GUILLERMO ENRIQUE HUDSON
LA
TIERRA PURPÚREA
CIENTOVIGÉSIMA ENTREGA
XXIX
/ DE VUELTA A BUENOS AIRES (5)
¡Pobre Demetria! Sin
dársele tiempo para reflexionar, había decidido, con mucho tino, aceptar al
instante la oferta de su influyente y circunspecto pariente; pero le costó
separarse de sus amigos de un modo tan desprevenido, y cuando volvió, pronta
para irse, la separación la afligió mucho. Con los ojos arrasados en lágrimas,
le dijo adiós a Paquita, pero cuando me tomó la mano, sus temblorosos labios
guardaron silencio. Por último dirigiéndose a las visitas y venciendo con un
gran esfuerzo su emoción, balbuceó:
-Le debo a este joven
amigo, quien ha sido como un hermano conmigo, el haberme escapado de una triste
y dificilísima situación y el estar aquí entre parientes.
El señor Villaverde
escuchó e inclinó la cabeza en mi dirección, pero sin que su severa y plácida
cara tomara una expresión más suave, mientras que sus fríos ojos grises parecían
atravesarme y estar mirando a algo detrás de mí.
Su comportamiento para
conmigo me desesperaba, ¡pues qué grande debía de ser su desaprobación de mi
conducta, al fugarme con la hija de su amigo, cuando no le permitía sonreírme
ni dirigirme una cariñosa palabra para agradecerme todo lo que había hecho por
su parienta! ¡Y esto era sólo un reflejo de la indignación de mi suegro!
Fuimos hasta el coche
para despedirlos, y entonces, encontrándome por un momento al lado de una de
las jóvenes traté de obtener algunas noticias.
-Hágame el favor,
señorita -dije, de decirme qué es lo que usted sabe respecto a mi suegro. Si es
algo muy grave, le prometo no decirle una palabra de ello a Paquita; entonces,
inclinándose hacia mí, me susurró:
-¡Ay, amigo mío, es
implacable! Lo siento en el alma por Paquita.
Luego añadió, con una
sonrisa de incorregible coquetería:
-Y también por usted.
Se alejó el carruaje y
los ojos de Demetria, al mirar en mi dirección, estaban anegados en lágrimas,
mientras en los ojos del señor Villaverde, que también miraba para atrás, había
una expresión que no me auguraba nada bueno. Tal vez su sentimiento fuese
natural, por ser el padre de dos hijas muy lindas.
¡Implacable! ¡Y ahora
no había un mar ni de color de Plata ni de color de ladrillo que nos separara!
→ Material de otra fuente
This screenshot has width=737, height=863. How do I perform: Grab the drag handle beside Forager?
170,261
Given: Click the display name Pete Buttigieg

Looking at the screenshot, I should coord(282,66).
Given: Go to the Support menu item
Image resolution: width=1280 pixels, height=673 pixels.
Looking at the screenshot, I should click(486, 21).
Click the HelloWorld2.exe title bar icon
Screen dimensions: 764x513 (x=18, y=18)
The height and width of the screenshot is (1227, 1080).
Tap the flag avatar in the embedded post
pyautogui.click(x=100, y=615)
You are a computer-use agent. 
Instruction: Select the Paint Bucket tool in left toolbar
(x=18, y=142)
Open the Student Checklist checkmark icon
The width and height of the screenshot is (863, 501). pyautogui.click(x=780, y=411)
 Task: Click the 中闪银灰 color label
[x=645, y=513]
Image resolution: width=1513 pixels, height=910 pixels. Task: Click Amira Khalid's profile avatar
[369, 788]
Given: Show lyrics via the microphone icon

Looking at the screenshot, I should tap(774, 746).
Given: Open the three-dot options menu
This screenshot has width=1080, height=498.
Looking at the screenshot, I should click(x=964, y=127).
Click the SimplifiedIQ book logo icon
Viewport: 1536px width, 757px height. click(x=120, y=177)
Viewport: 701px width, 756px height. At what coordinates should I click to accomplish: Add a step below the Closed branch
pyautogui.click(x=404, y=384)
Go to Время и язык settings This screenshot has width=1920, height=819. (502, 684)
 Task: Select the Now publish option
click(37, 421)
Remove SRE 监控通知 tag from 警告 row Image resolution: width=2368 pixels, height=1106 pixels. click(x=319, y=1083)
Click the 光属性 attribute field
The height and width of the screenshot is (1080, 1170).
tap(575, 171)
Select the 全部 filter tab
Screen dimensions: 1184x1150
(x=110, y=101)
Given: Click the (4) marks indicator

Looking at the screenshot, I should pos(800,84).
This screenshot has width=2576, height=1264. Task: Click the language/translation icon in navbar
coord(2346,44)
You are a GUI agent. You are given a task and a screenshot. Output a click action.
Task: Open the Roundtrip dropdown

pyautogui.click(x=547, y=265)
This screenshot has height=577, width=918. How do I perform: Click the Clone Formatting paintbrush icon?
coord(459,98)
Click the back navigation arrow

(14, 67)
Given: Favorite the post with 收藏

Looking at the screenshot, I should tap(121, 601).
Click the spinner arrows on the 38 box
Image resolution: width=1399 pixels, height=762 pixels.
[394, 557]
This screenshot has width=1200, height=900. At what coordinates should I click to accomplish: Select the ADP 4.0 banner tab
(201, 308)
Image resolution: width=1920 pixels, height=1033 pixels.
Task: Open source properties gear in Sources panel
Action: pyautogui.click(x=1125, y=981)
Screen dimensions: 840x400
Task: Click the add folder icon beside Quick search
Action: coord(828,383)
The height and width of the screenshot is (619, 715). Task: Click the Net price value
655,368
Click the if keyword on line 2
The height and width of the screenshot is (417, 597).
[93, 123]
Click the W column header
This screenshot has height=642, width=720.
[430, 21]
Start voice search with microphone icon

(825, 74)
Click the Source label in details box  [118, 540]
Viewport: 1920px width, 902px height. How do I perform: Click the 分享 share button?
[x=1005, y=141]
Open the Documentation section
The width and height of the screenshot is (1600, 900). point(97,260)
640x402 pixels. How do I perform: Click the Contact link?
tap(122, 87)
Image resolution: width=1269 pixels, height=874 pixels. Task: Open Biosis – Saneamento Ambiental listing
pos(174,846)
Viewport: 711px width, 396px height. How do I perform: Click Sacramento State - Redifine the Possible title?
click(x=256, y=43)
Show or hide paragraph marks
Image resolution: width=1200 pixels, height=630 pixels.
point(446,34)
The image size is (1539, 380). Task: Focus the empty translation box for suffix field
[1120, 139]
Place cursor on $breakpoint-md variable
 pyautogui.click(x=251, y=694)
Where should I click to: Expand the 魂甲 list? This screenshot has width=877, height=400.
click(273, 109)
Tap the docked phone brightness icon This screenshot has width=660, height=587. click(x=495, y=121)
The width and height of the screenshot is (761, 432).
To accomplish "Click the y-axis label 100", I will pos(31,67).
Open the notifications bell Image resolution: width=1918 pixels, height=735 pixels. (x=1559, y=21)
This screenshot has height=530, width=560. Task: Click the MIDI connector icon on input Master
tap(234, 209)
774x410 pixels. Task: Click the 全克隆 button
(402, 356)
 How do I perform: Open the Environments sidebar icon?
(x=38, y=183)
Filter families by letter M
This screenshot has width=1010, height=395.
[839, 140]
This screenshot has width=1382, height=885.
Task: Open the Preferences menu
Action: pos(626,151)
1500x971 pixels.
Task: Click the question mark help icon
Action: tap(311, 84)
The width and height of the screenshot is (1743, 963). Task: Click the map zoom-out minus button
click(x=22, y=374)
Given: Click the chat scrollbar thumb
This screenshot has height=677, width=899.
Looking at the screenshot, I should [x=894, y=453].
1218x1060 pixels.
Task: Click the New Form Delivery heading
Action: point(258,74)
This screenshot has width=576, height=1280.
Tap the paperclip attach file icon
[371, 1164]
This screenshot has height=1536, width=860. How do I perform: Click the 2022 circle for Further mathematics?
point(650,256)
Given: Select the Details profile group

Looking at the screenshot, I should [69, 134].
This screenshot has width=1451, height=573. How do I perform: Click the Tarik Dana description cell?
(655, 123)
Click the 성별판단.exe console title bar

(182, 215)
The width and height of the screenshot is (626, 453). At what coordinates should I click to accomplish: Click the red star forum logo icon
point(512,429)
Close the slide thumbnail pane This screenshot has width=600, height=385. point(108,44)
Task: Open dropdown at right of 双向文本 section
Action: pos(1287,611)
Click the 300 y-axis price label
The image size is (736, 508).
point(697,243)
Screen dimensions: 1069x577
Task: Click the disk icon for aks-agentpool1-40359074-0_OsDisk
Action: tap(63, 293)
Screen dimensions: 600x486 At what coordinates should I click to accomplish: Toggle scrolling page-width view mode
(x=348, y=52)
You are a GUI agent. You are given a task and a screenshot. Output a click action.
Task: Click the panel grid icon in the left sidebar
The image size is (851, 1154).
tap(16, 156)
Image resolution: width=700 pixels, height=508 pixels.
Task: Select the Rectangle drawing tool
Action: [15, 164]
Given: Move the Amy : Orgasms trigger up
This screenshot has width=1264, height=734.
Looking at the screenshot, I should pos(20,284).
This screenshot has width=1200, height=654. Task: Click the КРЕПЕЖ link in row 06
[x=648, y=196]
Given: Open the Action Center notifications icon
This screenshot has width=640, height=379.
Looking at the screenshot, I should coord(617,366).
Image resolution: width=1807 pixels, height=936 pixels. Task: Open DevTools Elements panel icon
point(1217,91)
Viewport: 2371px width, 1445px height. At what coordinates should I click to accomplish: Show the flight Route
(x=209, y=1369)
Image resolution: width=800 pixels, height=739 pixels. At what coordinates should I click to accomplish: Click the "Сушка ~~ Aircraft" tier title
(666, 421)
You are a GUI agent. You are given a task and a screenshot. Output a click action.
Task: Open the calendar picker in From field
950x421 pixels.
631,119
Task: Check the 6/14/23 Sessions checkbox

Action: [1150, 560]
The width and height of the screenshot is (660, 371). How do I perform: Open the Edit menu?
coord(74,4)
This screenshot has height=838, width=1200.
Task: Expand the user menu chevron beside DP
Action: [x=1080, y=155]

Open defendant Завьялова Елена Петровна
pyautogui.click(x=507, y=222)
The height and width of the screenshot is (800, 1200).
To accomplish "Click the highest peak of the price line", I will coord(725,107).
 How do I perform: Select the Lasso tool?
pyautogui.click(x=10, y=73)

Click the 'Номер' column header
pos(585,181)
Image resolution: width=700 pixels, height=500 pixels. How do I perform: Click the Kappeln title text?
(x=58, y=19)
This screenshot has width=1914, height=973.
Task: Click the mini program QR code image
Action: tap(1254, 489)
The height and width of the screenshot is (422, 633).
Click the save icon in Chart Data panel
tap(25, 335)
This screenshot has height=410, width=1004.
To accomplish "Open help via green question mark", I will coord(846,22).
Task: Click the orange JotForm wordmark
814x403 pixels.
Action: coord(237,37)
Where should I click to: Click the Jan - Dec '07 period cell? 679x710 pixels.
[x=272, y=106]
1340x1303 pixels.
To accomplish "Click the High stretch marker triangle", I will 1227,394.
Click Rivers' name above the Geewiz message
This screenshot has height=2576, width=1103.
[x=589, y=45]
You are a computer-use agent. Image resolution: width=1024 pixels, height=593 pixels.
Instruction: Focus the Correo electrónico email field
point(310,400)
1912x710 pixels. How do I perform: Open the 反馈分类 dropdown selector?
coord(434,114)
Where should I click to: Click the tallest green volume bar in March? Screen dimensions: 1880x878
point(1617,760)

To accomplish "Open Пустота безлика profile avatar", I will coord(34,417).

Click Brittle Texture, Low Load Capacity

Al volver a la Argentina, tendría que someterme a las leyes que había
quebrantado, al casarme con una joven menor de edad sin el consentimiento de su
padre. La persona que en Inglaterra se fuga con una menor bajo tutela no es más
delincuente de lo que era yo. Mi suegro me tenía ahora a su arbitrio: haría que
se castigara, encarcelándome por un tiempo indefinido, y si no pudiese
amilanarme, podría por lo menos partirle el corazón a su desdichada hija.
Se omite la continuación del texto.